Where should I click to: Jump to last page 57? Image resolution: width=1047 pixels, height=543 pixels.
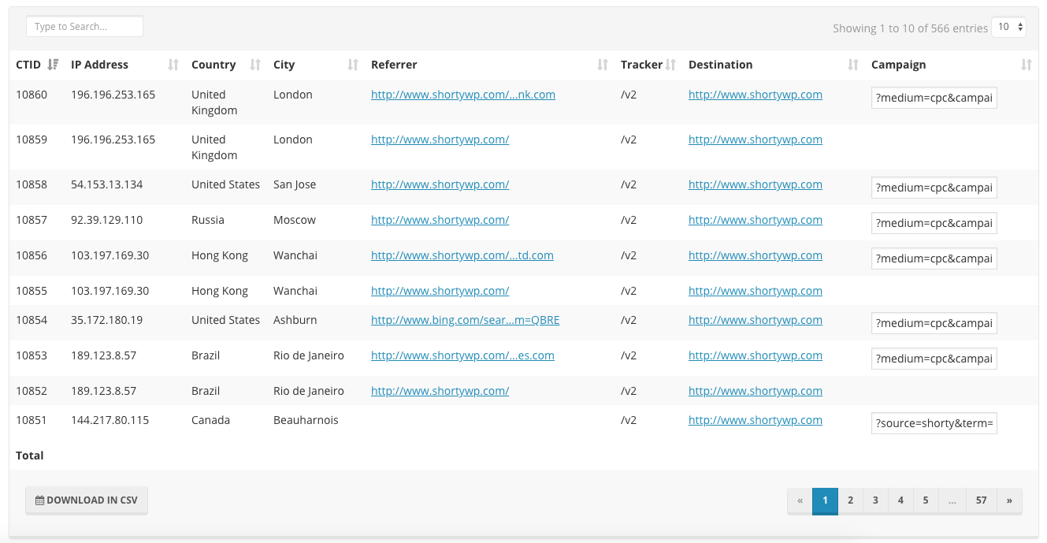(981, 500)
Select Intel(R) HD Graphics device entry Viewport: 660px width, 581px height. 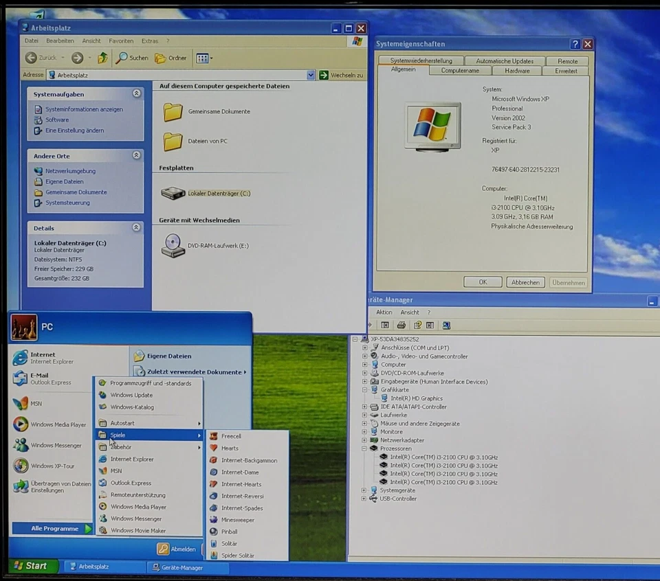416,398
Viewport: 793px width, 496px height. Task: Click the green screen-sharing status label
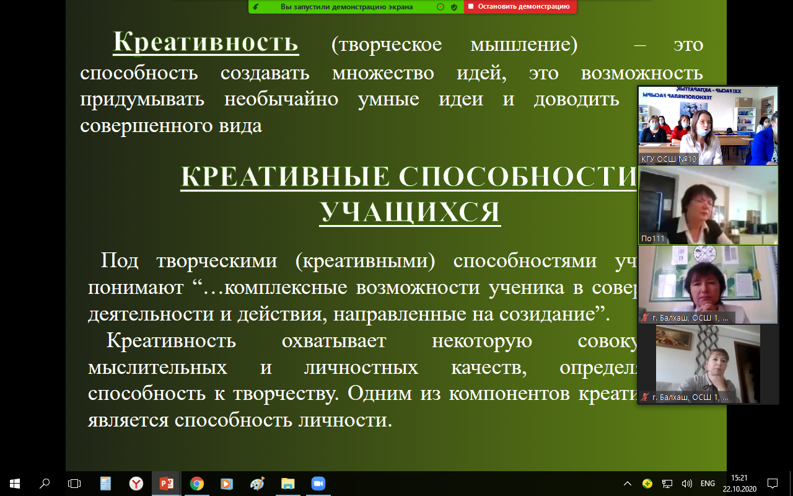point(346,7)
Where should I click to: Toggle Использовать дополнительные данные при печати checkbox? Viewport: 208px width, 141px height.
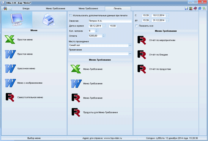pos(70,15)
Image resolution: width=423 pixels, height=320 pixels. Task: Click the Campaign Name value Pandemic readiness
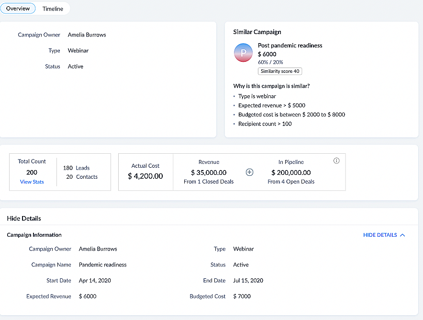coord(103,265)
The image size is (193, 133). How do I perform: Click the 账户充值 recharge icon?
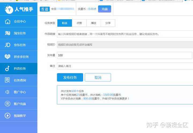tap(8, 104)
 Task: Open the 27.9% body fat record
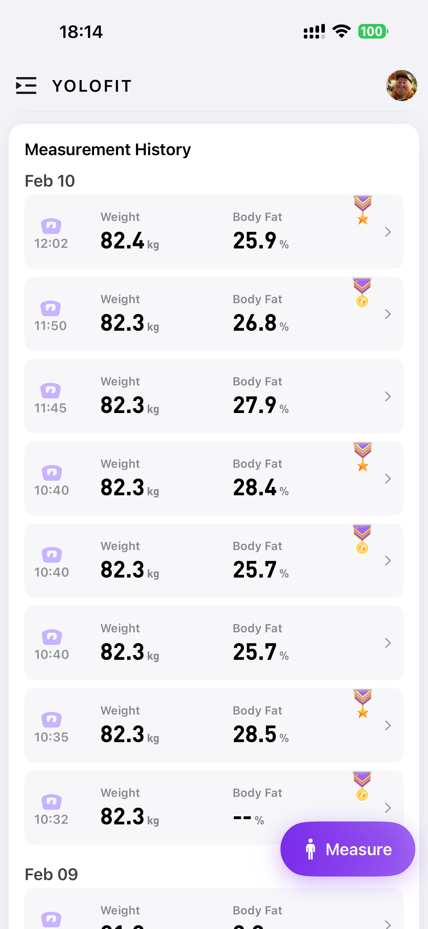[x=214, y=396]
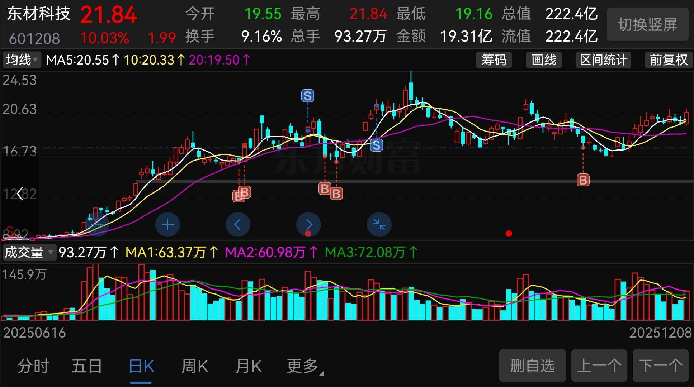Tap the rightmost red B buy marker
Viewport: 694px width, 387px height.
[x=583, y=180]
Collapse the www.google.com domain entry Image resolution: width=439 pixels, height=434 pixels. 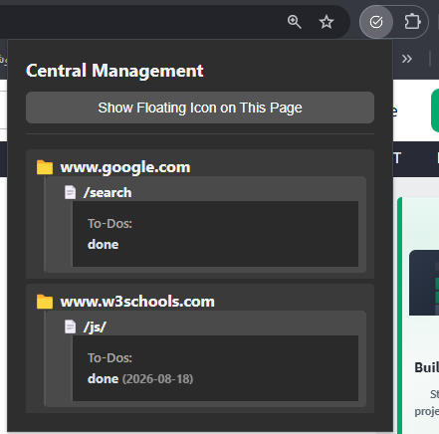click(125, 167)
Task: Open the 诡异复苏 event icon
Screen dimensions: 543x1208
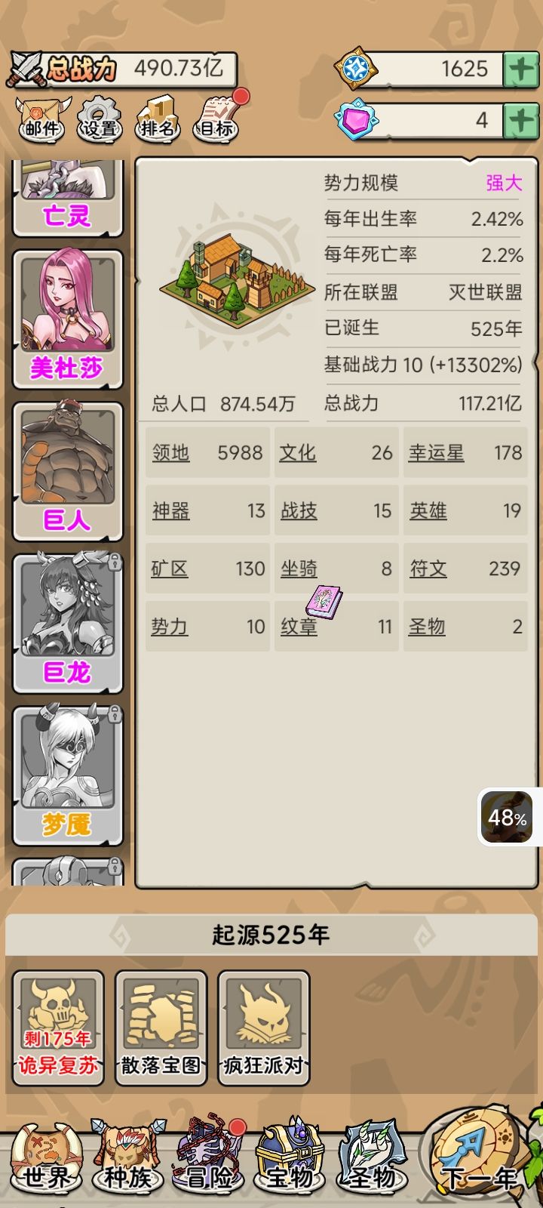Action: click(x=58, y=1028)

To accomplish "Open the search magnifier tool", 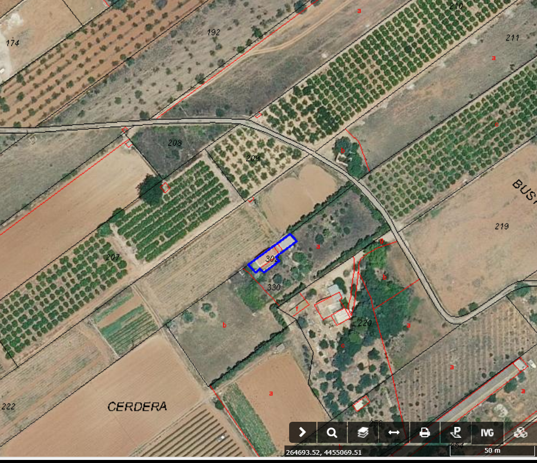I will tap(332, 433).
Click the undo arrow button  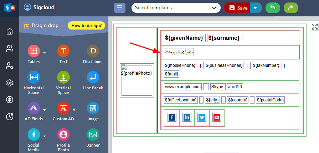coord(273,8)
========================
*Set problem*:
Count the lines of the items above that contain the word "should". State only the resulting number.

*Answer to this exercise*:
2